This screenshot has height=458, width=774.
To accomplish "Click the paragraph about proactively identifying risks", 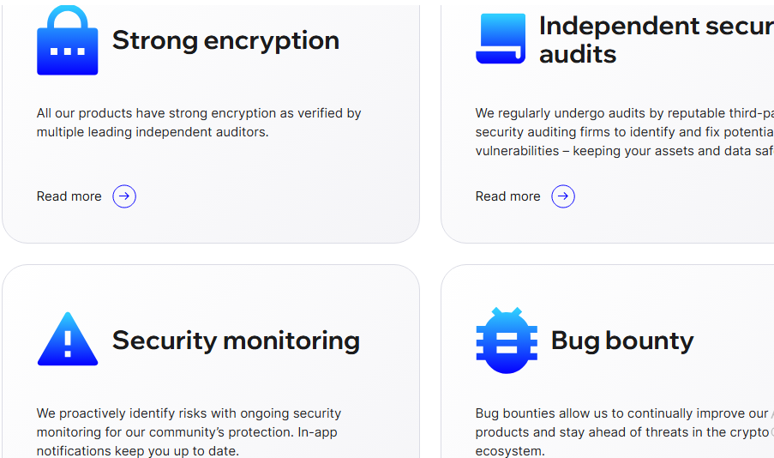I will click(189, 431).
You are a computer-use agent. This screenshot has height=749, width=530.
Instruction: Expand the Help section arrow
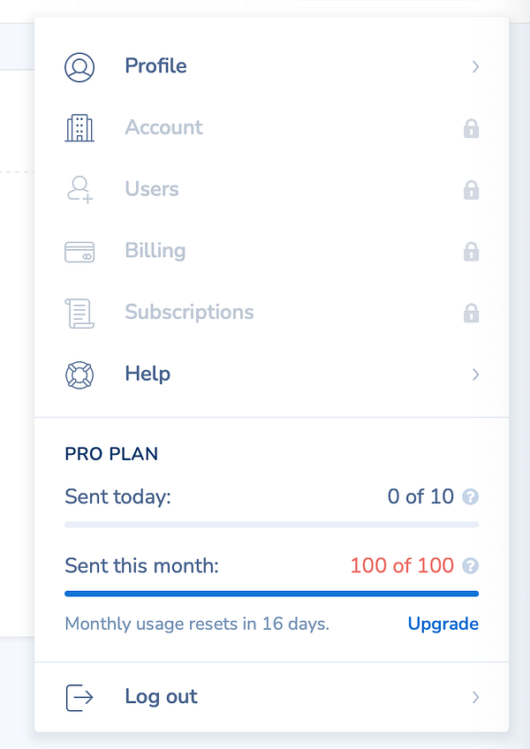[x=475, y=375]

----------

[Exercise prompt]
Scan the records for the string "width" and report each line where it occurs.

[Output of the exercise]
This screenshot has height=458, width=774.
You are a computer-use agent. This screenshot has height=749, width=530.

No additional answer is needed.